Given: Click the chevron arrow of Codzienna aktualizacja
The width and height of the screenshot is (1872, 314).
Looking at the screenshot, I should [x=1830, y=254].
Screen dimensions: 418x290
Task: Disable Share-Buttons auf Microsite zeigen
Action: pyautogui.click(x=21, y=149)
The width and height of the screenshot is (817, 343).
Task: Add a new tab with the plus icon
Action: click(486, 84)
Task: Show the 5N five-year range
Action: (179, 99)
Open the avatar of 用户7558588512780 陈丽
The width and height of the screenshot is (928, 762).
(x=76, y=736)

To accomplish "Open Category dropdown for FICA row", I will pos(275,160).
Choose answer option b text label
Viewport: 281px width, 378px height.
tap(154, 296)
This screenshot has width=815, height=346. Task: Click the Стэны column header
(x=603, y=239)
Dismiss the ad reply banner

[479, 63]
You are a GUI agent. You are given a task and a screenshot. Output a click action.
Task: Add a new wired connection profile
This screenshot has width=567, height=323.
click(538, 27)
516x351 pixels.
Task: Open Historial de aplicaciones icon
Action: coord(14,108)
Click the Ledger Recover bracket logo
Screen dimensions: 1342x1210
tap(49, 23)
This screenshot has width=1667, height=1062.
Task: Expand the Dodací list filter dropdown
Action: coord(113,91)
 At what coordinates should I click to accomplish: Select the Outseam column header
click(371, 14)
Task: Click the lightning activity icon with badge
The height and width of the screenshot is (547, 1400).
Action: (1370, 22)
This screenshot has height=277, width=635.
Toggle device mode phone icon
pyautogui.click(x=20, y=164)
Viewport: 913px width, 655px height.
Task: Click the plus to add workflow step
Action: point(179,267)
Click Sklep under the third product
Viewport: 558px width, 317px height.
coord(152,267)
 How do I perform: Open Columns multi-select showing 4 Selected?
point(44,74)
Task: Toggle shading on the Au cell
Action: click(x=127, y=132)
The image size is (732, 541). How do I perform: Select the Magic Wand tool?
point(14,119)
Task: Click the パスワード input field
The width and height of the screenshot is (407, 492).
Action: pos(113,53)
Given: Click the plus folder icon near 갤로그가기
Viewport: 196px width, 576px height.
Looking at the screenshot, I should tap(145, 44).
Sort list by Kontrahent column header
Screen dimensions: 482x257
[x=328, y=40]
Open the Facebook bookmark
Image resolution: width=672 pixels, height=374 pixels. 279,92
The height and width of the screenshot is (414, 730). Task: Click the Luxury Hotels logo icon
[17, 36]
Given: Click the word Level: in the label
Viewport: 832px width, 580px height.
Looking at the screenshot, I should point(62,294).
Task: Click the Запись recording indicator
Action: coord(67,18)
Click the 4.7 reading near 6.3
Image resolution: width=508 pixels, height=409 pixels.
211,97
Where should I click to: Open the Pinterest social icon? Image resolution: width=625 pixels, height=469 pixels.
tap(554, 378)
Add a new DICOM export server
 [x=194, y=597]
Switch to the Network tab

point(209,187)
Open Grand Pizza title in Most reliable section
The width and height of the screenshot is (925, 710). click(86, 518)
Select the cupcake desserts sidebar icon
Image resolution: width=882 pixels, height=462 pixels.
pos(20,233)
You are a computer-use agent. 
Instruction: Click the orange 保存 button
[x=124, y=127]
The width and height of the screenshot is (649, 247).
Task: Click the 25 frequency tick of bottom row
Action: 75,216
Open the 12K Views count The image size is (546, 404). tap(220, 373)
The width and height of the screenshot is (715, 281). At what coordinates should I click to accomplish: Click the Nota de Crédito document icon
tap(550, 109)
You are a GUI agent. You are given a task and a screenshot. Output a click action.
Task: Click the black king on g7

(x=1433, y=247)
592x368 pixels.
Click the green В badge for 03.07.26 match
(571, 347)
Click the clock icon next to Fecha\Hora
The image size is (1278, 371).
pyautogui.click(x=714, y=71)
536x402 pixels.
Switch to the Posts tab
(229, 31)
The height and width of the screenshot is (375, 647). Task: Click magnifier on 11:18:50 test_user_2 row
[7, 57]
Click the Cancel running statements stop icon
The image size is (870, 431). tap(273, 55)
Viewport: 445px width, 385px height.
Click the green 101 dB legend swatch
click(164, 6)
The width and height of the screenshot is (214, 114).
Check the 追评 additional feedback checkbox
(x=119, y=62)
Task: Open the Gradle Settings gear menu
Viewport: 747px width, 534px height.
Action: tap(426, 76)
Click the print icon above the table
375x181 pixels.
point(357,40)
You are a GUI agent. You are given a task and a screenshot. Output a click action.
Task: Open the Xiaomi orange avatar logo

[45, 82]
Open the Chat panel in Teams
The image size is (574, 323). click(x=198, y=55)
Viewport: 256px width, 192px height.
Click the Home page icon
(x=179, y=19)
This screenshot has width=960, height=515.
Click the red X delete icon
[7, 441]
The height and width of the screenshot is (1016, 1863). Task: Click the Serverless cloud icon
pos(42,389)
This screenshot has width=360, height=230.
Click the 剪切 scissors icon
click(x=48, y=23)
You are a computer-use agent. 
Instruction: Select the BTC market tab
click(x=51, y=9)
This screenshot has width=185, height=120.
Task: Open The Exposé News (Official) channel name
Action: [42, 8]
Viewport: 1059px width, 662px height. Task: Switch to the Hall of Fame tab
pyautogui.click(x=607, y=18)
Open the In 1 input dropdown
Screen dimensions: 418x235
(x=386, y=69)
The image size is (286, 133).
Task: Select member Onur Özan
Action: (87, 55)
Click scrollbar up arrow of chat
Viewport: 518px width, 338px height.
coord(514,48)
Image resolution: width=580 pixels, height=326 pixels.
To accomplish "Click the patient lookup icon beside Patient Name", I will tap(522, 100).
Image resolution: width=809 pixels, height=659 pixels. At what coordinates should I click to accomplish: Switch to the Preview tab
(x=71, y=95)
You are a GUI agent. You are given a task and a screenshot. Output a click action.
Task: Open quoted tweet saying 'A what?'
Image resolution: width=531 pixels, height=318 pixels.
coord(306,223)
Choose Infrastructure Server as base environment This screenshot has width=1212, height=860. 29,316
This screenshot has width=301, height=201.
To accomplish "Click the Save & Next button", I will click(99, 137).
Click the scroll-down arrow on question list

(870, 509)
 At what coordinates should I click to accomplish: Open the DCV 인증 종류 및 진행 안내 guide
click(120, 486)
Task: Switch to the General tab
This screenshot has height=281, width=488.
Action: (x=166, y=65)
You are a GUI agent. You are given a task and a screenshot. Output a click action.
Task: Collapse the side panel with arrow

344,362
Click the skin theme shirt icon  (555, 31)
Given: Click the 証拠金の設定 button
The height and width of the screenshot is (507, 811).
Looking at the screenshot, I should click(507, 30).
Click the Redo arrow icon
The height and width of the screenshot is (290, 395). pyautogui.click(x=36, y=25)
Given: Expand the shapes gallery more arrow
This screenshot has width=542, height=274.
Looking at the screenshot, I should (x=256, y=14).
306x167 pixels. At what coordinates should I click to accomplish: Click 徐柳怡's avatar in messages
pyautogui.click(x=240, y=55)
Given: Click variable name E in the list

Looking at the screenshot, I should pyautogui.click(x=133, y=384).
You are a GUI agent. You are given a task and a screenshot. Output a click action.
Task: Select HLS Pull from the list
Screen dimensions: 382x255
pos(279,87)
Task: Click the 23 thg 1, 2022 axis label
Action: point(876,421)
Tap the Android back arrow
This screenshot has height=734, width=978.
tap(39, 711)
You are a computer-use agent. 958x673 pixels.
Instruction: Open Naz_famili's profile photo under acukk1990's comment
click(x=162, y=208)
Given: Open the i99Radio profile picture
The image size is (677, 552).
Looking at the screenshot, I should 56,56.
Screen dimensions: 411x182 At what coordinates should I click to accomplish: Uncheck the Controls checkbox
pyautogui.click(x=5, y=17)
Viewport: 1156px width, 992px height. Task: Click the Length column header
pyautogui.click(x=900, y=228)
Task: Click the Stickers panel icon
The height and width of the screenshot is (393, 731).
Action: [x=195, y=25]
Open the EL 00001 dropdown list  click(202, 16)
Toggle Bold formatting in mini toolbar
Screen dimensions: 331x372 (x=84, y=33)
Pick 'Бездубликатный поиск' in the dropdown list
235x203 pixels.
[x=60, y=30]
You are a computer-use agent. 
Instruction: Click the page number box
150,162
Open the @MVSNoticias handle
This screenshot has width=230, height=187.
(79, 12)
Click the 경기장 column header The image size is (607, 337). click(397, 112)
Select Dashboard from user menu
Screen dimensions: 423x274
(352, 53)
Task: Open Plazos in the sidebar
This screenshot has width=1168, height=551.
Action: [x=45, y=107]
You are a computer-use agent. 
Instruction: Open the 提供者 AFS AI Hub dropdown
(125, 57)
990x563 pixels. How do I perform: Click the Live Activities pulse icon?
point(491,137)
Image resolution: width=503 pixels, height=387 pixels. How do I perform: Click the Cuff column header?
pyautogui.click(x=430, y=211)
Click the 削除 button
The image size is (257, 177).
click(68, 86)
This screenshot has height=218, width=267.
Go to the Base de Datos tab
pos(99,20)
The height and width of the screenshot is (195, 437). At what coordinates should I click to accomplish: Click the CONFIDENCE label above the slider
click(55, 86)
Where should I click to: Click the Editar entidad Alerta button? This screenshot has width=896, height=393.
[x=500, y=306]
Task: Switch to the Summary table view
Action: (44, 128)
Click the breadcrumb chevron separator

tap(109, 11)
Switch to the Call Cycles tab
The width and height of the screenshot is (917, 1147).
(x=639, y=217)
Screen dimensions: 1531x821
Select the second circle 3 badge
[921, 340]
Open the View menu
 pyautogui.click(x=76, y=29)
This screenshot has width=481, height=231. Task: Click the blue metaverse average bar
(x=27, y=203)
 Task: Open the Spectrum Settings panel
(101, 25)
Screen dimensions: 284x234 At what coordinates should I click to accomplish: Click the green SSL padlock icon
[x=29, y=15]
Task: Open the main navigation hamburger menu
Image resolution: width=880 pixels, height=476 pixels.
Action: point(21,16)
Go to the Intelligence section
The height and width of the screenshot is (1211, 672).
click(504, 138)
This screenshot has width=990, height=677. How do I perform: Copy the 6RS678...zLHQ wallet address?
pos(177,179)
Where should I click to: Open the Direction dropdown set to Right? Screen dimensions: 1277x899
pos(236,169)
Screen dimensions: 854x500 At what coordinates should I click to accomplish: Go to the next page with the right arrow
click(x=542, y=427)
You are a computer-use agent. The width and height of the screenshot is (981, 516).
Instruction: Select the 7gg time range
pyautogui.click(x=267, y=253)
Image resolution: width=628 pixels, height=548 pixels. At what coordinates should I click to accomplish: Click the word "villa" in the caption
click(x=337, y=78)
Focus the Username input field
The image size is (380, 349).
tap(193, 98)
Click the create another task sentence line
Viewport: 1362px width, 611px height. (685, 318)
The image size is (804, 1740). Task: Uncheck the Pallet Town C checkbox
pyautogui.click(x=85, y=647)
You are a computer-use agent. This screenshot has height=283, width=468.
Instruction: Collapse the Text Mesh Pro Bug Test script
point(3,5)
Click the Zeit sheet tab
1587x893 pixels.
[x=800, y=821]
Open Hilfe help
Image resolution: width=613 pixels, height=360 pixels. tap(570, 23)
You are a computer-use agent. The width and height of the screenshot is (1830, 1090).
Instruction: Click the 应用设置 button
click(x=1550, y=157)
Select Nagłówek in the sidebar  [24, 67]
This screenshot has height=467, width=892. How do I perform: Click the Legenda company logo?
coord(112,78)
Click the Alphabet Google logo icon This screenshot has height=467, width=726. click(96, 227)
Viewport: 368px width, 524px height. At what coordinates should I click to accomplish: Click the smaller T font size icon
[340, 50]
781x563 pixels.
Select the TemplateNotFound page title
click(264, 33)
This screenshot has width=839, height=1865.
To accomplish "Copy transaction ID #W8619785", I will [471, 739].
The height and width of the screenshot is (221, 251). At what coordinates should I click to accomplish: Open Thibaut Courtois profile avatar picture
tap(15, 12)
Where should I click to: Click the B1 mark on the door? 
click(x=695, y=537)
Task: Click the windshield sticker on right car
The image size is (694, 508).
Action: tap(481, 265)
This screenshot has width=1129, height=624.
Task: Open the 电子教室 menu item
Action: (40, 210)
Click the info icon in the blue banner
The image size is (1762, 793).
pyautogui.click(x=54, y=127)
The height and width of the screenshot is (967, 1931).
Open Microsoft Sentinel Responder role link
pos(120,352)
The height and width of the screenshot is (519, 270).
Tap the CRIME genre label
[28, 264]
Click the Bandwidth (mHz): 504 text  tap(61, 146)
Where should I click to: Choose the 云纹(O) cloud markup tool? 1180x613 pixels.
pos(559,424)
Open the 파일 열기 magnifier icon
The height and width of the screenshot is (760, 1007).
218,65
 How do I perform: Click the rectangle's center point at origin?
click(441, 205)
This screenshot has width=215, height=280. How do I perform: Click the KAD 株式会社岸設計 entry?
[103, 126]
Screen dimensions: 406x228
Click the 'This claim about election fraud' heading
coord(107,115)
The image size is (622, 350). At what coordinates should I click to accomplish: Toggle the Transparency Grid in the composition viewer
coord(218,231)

------------------------------------------------------------

→ TASK PROMPT:
Look through the material above. Copy each line where the word "near" appears.

→ SOLUTION TO THIS EXERCISE:
Given: Click the plus folder icon near 갤로그가기
Click the 4.7 reading near 6.3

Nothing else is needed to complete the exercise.